A new study has shown that artificial intelligence (AI) software can help predict the risk of breast cancer recurrence in women who have had breast-conserving surgery for ductal carcinoma in situ (DCIS). The research looked at mammography results from 1,740 patients treated for DCIS and compared the accuracy of the AI tool with traditional clinical models.
The AI program analyzed mammograms and assigned risk scores. Women whose AI scores were above 73.5 percent had a much higher chance of cancer returning in the same breast. After five years, 4.13 percent of these women experienced recurrence, compared to just 0.86 percent for those with lower scores. At ten years, recurrence rates rose to 7.26 percent for higher AI scores and 3.72 percent for lower scores.
The AI software’s performance was similar to well-known clinical risk models, such as the Van Nuys Prognostic Index and the Memorial Sloan Kettering Cancer Center nomogram. For predicting cancer recurrence, the AI achieved an accuracy (AUC) of 70 percent, which was close to these traditional measures. The research team said this suggests AI-based imaging could be as reliable as clinicopathologic tools.
Interestingly, previous studies have linked certain mammogram features, such as calcification patterns or breast density, to a higher risk of recurrence.

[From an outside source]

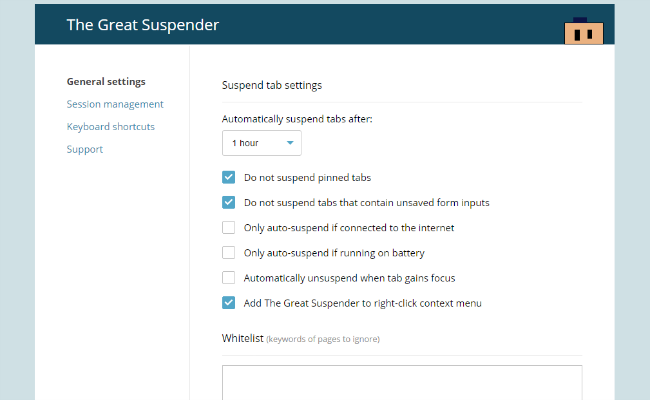Click the Suspend tab settings heading
Viewport: 650px width, 400px height.
(x=272, y=85)
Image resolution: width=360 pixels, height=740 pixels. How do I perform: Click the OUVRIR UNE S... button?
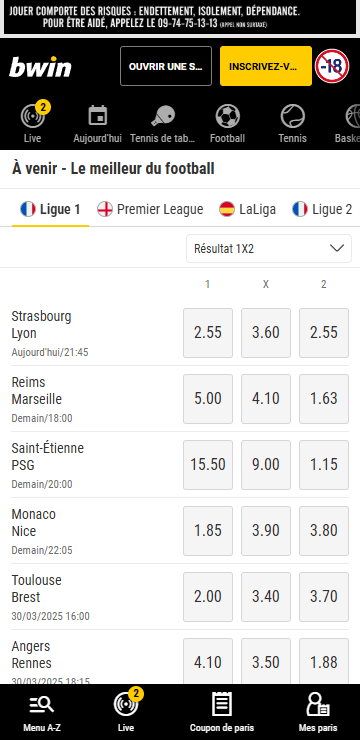coord(166,66)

However, this new research did not find a connection between these features and the likelihood of DCIS returning. The authors believe AI’s objective assessment may be a strength compared to manual, subjective evaluations.

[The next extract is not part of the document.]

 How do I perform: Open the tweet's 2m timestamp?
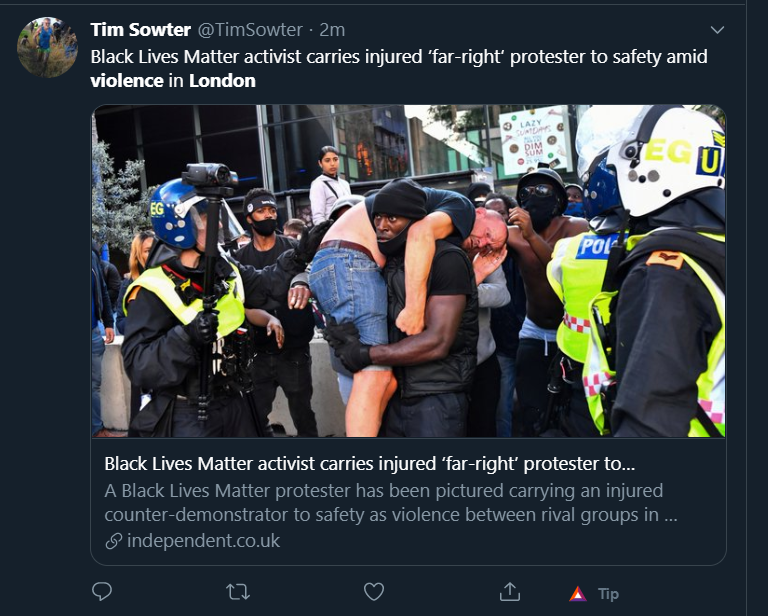(x=332, y=30)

The researchers noted some limitations, including the use of one AI software, a relatively small number of cases, and data focused on Korean patients. These factors may make it harder to apply the findings to a wider population. Still, the study highlights that AI might play a valuable role in identifying patients who are at greater risk after breast surgery, which could improve follow-up care and treatment decisions in the future.